Saved entries
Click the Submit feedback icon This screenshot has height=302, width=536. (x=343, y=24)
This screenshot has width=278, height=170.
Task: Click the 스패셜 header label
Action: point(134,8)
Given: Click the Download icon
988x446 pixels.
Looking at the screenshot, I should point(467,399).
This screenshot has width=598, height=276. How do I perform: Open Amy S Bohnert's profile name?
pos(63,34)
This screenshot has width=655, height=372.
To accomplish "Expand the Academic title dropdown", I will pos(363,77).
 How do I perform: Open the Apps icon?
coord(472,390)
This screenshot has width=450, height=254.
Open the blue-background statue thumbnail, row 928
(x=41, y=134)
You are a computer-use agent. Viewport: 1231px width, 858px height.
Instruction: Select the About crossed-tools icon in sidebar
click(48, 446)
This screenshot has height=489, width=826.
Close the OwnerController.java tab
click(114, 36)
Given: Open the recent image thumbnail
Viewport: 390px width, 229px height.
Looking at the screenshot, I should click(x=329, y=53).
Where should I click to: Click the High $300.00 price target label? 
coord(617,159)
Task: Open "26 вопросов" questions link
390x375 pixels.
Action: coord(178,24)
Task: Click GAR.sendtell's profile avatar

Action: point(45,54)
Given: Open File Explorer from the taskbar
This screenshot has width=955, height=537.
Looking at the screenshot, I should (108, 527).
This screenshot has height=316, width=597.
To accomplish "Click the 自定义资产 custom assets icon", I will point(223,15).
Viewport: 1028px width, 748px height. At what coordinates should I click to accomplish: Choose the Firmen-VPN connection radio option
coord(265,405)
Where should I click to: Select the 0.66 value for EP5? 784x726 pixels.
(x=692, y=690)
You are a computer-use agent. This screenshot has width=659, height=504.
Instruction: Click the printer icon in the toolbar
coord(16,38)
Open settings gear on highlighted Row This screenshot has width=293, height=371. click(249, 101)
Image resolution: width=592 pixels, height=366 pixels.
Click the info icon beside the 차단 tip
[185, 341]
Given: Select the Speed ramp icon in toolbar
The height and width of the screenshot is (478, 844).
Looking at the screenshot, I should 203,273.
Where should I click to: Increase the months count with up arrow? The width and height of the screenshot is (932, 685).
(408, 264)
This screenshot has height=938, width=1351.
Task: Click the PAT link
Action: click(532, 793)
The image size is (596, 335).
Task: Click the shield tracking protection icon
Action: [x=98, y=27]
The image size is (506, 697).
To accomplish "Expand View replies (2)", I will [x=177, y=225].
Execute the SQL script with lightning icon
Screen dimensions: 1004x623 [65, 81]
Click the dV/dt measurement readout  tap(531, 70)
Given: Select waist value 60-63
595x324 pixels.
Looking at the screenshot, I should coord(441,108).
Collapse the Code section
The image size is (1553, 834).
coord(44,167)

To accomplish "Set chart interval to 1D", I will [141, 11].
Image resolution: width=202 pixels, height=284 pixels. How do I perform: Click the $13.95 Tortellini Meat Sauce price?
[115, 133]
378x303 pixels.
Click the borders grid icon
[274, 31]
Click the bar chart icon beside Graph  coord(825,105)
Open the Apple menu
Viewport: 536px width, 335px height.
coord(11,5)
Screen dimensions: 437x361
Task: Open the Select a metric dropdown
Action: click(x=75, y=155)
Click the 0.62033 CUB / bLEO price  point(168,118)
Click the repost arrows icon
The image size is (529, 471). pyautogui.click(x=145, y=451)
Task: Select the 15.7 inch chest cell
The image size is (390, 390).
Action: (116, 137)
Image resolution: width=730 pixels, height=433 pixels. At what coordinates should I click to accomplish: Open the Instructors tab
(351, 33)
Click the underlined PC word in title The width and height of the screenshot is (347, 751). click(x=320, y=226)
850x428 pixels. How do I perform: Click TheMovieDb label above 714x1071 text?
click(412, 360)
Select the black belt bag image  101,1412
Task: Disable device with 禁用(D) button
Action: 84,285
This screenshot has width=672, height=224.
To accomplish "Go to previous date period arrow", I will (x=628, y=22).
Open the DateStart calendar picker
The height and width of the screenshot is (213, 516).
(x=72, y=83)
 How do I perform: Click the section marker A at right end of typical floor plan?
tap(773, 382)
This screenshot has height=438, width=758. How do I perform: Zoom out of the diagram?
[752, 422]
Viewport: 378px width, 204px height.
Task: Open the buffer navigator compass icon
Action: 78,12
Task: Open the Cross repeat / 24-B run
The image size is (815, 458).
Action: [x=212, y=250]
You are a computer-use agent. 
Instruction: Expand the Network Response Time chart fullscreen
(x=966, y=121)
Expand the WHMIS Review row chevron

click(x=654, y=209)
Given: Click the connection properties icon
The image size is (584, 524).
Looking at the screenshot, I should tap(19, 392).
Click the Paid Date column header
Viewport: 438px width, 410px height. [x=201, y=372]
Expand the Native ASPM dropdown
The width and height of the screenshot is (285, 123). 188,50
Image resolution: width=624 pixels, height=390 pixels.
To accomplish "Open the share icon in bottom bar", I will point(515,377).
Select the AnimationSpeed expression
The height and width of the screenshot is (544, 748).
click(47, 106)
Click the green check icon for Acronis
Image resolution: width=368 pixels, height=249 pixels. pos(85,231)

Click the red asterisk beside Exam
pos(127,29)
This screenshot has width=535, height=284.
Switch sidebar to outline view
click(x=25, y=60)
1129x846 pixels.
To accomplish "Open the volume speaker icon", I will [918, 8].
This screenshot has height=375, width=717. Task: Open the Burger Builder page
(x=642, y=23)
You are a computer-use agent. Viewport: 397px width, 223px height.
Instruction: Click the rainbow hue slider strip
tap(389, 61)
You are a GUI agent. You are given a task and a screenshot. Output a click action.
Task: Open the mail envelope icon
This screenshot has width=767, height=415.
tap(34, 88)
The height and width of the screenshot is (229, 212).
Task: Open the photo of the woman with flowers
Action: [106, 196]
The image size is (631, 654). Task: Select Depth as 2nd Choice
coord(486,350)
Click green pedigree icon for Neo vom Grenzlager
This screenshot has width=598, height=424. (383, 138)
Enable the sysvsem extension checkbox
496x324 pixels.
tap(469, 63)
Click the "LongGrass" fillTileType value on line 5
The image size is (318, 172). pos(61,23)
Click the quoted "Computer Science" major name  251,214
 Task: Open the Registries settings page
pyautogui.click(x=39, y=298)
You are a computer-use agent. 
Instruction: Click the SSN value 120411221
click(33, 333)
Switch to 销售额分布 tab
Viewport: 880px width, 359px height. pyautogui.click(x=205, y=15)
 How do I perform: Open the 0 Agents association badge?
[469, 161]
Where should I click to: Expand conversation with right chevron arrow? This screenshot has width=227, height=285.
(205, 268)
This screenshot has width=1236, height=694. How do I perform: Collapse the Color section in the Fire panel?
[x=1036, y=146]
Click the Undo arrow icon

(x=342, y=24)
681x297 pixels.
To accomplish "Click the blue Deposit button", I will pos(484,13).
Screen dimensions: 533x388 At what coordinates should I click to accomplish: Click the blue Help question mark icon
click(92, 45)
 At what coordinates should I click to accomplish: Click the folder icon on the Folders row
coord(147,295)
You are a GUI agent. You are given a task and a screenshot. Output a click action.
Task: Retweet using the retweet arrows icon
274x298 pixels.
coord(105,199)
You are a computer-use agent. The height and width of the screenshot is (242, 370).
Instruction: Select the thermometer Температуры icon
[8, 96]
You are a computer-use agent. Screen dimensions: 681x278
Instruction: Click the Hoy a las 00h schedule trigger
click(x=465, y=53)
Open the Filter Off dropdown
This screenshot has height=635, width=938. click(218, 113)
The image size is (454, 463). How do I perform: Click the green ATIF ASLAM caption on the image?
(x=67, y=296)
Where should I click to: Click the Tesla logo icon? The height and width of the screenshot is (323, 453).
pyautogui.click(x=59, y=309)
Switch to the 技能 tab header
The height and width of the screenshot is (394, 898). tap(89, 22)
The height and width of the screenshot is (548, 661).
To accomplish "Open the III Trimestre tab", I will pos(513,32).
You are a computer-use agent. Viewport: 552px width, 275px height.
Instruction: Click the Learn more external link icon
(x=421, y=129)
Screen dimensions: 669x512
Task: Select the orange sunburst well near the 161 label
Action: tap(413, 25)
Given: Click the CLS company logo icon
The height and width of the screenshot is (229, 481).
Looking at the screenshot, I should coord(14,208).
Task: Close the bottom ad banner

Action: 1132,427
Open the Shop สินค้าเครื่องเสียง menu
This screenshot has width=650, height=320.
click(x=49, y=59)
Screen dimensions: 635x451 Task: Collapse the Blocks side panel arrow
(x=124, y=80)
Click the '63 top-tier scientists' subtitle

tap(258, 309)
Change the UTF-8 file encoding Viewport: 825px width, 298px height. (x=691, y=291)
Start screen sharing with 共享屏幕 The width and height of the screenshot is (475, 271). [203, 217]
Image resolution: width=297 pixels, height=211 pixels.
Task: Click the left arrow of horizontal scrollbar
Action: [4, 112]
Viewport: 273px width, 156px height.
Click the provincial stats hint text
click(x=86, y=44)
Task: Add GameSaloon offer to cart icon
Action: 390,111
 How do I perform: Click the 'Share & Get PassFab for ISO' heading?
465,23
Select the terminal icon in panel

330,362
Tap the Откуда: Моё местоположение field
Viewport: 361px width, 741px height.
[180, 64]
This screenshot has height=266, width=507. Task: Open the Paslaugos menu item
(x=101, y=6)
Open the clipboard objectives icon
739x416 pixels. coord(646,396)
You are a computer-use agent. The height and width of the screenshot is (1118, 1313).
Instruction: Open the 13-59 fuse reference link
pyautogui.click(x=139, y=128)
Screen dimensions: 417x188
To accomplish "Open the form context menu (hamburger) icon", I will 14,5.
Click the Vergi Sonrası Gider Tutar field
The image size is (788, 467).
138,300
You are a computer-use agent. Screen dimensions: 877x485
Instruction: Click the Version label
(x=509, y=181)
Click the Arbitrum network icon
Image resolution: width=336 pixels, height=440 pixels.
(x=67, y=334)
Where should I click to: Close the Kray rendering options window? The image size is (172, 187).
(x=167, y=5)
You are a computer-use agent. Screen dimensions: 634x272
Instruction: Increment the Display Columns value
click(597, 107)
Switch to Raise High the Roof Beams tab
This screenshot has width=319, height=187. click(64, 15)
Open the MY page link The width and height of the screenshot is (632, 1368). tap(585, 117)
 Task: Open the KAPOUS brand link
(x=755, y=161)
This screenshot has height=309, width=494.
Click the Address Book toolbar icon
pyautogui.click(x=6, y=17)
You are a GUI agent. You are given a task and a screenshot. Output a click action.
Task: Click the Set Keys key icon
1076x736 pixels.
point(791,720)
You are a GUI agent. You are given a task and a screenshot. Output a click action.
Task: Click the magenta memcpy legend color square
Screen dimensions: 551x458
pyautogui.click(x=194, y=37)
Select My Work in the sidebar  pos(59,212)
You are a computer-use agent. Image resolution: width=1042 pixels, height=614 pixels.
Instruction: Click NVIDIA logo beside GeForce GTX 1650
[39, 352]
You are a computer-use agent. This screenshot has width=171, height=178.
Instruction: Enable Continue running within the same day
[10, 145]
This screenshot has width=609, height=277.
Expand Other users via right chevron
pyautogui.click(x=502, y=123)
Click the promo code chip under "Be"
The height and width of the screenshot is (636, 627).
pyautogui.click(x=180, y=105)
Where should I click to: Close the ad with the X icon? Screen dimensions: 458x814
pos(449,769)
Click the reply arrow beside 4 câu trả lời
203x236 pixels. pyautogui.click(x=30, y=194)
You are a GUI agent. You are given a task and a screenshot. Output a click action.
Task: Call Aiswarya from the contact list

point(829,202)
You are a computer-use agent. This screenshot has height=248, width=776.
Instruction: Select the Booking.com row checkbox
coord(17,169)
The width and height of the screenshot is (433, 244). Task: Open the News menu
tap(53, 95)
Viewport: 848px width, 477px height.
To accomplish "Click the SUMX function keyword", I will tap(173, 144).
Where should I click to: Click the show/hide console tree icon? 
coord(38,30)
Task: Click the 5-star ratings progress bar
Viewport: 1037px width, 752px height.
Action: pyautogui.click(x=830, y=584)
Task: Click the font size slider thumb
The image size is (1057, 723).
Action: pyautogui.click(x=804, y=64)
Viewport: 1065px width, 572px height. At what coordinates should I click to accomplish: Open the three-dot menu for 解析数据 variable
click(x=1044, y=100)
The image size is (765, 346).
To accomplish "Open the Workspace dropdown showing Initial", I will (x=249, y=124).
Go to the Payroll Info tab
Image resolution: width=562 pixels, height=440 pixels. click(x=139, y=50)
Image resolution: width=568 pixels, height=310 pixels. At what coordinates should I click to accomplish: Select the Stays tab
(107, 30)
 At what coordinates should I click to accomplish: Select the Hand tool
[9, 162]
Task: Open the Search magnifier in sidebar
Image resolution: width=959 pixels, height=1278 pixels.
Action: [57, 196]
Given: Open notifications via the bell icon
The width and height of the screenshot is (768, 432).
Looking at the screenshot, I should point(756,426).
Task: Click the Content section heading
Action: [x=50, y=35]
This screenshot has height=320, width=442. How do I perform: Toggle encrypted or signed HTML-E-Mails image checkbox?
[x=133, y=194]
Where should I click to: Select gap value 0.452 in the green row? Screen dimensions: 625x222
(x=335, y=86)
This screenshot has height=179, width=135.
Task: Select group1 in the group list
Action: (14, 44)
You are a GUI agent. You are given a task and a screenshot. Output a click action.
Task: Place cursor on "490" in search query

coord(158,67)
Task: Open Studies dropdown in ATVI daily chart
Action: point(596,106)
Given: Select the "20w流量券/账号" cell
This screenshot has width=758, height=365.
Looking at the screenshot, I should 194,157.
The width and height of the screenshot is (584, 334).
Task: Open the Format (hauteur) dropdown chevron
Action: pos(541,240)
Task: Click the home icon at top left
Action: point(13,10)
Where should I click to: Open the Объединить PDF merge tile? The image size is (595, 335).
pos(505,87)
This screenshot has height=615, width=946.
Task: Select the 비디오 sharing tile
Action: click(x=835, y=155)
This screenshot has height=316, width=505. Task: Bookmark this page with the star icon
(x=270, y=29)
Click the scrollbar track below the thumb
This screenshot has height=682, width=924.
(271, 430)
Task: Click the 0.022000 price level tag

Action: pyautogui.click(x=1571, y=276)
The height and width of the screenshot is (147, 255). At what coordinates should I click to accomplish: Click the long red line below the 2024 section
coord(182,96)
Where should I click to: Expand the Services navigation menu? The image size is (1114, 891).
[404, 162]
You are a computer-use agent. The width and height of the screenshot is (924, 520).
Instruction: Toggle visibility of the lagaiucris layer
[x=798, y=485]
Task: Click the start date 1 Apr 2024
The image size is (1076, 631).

» **Instructions for the task**
Count every line of the data above where "cell" appears, and give the total only.

» **Result of the exercise**
2